» DIRECTIONS FOR THIS TASK
Both the line with "info@controlparts.com (204, 2413)" and the line with "Преобразовать выбранный текст" in the records below must appear in the output, along with every line between them, exactly and with nothing added.

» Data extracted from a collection

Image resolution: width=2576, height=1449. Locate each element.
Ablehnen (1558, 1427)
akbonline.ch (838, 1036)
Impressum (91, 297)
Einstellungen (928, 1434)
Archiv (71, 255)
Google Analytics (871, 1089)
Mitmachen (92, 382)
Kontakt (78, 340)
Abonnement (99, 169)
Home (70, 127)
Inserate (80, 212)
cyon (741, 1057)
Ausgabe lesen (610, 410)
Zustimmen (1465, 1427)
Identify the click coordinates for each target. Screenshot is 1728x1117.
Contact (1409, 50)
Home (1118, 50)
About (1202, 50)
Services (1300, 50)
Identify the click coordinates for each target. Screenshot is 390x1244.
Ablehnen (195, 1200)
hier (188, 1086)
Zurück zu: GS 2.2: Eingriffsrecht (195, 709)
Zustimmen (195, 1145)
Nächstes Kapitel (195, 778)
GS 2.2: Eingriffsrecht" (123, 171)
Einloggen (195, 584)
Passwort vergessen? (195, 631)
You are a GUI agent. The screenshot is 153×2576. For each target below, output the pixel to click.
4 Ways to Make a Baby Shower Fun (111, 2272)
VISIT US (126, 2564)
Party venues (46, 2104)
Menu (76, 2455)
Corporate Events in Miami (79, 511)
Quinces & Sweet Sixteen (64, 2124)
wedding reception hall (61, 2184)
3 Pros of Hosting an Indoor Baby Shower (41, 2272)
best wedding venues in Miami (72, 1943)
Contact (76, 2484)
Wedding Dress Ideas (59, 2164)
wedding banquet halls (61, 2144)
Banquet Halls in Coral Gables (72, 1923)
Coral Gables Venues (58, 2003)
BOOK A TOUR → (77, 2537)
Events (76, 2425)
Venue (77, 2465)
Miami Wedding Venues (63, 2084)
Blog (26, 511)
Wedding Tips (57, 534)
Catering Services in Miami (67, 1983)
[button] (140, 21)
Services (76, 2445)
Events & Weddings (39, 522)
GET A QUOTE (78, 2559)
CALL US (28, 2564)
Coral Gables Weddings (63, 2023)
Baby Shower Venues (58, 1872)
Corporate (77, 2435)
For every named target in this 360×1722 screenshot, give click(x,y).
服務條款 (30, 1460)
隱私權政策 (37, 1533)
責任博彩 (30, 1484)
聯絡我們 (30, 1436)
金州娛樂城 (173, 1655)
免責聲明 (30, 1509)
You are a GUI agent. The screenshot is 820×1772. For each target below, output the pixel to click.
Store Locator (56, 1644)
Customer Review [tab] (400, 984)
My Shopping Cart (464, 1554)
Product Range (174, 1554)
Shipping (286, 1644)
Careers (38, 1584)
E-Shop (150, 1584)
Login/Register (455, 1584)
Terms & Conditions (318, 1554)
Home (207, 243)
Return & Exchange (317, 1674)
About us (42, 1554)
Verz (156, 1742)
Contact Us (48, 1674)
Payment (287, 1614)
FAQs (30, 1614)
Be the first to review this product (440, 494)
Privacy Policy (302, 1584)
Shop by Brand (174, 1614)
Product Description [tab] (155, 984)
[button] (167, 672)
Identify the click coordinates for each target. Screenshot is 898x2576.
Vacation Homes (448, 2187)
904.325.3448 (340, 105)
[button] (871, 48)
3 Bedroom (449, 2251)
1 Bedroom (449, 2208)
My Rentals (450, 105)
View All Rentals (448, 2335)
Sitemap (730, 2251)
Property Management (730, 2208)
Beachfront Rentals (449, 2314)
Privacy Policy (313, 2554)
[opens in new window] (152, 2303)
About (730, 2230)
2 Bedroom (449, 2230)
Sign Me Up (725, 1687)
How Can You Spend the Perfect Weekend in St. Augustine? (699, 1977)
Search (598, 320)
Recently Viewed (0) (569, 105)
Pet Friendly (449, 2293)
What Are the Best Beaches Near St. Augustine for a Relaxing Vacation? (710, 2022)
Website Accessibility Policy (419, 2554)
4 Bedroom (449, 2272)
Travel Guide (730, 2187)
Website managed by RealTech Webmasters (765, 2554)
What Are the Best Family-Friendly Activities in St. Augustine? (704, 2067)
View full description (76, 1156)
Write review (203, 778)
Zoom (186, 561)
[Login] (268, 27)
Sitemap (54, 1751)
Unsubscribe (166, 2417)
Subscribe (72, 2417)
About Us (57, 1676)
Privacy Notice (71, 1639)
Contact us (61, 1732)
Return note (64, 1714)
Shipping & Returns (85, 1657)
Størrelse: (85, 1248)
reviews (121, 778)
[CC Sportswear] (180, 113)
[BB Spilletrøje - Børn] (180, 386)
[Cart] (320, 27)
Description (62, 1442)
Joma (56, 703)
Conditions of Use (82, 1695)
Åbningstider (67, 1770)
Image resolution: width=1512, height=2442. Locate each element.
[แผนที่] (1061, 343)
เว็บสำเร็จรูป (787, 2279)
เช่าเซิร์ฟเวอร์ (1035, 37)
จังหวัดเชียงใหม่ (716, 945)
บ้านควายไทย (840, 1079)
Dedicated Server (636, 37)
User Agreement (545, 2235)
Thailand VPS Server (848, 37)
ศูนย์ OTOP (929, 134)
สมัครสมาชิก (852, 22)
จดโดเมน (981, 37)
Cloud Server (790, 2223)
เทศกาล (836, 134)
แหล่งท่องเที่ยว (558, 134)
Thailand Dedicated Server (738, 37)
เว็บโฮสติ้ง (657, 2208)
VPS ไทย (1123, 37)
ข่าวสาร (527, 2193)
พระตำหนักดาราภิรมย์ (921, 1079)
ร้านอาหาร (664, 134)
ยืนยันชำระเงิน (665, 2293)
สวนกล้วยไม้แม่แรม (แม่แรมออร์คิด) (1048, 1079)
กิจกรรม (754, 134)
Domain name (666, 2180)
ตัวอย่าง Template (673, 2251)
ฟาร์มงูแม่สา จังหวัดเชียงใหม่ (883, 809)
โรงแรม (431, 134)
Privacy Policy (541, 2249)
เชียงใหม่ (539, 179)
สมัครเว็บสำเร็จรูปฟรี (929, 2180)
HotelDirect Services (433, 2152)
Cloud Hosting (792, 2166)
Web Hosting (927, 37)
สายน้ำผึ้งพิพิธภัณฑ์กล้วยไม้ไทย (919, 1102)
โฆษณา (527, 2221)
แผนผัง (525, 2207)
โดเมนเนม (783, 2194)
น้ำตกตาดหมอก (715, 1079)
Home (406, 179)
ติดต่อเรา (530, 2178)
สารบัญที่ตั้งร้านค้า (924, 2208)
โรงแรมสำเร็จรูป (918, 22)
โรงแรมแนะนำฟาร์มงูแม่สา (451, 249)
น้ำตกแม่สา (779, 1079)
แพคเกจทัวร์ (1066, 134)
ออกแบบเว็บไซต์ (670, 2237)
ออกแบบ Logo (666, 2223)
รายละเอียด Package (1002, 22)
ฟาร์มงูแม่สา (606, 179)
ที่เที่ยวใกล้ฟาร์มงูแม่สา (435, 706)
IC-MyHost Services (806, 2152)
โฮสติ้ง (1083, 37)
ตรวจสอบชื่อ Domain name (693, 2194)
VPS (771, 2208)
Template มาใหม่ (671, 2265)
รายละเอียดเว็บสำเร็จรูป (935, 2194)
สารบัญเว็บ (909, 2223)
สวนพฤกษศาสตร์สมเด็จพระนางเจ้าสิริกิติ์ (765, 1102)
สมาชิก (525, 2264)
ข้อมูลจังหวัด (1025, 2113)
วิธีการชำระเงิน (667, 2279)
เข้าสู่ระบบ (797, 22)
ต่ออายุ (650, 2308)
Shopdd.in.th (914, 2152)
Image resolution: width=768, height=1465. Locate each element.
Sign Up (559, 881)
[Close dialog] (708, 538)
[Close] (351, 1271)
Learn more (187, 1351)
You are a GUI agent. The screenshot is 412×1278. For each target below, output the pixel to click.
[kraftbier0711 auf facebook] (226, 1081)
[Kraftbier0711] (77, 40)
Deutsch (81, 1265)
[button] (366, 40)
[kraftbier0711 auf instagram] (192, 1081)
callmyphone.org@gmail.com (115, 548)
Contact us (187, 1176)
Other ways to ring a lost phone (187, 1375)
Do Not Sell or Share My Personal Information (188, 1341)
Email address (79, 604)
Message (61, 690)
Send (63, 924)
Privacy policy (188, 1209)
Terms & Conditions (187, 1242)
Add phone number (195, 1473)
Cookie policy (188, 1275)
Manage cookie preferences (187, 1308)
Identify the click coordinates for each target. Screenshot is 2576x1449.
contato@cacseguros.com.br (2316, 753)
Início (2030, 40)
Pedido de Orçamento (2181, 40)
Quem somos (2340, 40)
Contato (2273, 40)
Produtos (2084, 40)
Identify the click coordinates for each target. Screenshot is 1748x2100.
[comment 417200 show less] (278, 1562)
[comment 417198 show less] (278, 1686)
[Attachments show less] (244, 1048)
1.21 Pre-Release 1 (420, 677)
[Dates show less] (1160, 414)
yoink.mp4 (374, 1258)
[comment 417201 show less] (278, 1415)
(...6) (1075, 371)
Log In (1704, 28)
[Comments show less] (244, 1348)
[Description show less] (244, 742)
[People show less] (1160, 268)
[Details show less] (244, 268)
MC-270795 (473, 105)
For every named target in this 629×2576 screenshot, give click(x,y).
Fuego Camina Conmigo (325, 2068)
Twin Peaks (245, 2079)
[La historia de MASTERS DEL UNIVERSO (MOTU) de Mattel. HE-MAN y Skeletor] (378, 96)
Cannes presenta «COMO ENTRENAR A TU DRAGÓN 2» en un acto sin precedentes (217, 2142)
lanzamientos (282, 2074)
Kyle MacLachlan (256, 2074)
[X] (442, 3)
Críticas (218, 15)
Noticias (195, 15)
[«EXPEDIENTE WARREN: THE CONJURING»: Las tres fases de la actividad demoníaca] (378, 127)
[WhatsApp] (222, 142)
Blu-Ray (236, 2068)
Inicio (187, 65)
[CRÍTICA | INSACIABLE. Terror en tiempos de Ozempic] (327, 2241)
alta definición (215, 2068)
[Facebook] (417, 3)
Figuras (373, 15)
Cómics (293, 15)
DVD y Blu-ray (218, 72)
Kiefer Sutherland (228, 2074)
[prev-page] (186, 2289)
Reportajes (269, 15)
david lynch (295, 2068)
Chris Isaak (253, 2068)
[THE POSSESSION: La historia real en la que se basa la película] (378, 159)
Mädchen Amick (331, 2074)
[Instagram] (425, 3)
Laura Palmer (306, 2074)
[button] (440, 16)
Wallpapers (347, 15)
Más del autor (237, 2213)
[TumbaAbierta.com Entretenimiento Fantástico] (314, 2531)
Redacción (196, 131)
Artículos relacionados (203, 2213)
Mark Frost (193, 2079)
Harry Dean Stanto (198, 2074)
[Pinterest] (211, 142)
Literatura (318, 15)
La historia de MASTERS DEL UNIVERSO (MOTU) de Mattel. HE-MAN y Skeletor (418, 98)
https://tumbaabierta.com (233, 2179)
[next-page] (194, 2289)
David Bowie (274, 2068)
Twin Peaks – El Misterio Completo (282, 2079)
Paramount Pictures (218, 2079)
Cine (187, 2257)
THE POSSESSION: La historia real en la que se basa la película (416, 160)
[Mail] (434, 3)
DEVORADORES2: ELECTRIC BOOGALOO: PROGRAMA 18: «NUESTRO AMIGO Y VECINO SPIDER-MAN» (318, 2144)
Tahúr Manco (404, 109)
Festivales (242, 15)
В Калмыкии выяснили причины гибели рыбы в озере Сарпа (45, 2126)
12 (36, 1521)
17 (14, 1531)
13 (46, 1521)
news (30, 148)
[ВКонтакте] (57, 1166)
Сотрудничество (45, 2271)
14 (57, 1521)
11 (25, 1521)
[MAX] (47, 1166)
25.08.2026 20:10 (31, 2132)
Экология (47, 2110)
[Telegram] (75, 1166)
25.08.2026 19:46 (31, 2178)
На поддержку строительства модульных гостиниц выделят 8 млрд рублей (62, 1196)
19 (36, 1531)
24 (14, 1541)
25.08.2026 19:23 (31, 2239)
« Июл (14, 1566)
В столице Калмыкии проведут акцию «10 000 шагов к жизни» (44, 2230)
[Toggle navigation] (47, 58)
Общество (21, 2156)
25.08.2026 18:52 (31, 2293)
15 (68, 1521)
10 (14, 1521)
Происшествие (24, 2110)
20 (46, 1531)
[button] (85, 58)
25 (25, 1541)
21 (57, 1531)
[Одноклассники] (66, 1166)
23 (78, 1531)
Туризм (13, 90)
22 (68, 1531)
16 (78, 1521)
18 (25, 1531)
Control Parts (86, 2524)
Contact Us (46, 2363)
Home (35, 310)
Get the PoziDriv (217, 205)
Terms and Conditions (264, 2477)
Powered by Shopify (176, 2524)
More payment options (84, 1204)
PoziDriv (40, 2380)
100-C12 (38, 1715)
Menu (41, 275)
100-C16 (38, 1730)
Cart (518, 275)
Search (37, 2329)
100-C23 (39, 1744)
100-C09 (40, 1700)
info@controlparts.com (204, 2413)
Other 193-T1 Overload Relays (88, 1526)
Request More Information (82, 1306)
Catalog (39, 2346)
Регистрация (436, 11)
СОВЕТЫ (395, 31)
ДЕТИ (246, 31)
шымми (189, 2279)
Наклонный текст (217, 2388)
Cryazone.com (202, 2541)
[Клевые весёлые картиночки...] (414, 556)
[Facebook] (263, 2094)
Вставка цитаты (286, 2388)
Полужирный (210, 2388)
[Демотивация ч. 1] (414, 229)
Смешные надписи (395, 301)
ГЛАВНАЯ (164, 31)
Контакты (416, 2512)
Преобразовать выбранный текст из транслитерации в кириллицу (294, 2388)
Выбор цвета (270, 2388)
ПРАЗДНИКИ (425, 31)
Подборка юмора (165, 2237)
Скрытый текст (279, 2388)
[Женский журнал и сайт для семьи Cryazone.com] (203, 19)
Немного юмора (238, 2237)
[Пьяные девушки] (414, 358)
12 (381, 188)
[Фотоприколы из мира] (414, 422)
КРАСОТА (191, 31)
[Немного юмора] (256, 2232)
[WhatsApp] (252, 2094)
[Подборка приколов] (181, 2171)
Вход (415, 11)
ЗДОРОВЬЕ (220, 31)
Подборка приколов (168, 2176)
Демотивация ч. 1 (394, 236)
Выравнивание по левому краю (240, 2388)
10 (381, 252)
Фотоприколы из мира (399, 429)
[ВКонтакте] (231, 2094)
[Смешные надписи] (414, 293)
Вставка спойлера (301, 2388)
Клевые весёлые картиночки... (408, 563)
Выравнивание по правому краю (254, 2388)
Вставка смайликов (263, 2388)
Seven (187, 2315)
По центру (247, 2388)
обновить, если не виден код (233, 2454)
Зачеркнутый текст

» RESULT OF THE TASK
info@controlparts.com (204, 2413)
Other 193-T1 Overload Relays (88, 1526)
Request More Information (82, 1306)
Catalog (39, 2346)
Регистрация (436, 11)
СОВЕТЫ (395, 31)
ДЕТИ (246, 31)
шымми (189, 2279)
Наклонный текст (217, 2388)
Cryazone.com (202, 2541)
[Клевые весёлые картиночки...] (414, 556)
[Facebook] (263, 2094)
Вставка цитаты (286, 2388)
Полужирный (210, 2388)
[Демотивация ч. 1] (414, 229)
Смешные надписи (395, 301)
ГЛАВНАЯ (164, 31)
Контакты (416, 2512)
Преобразовать выбранный текст из транслитерации в кириллицу (294, 2388)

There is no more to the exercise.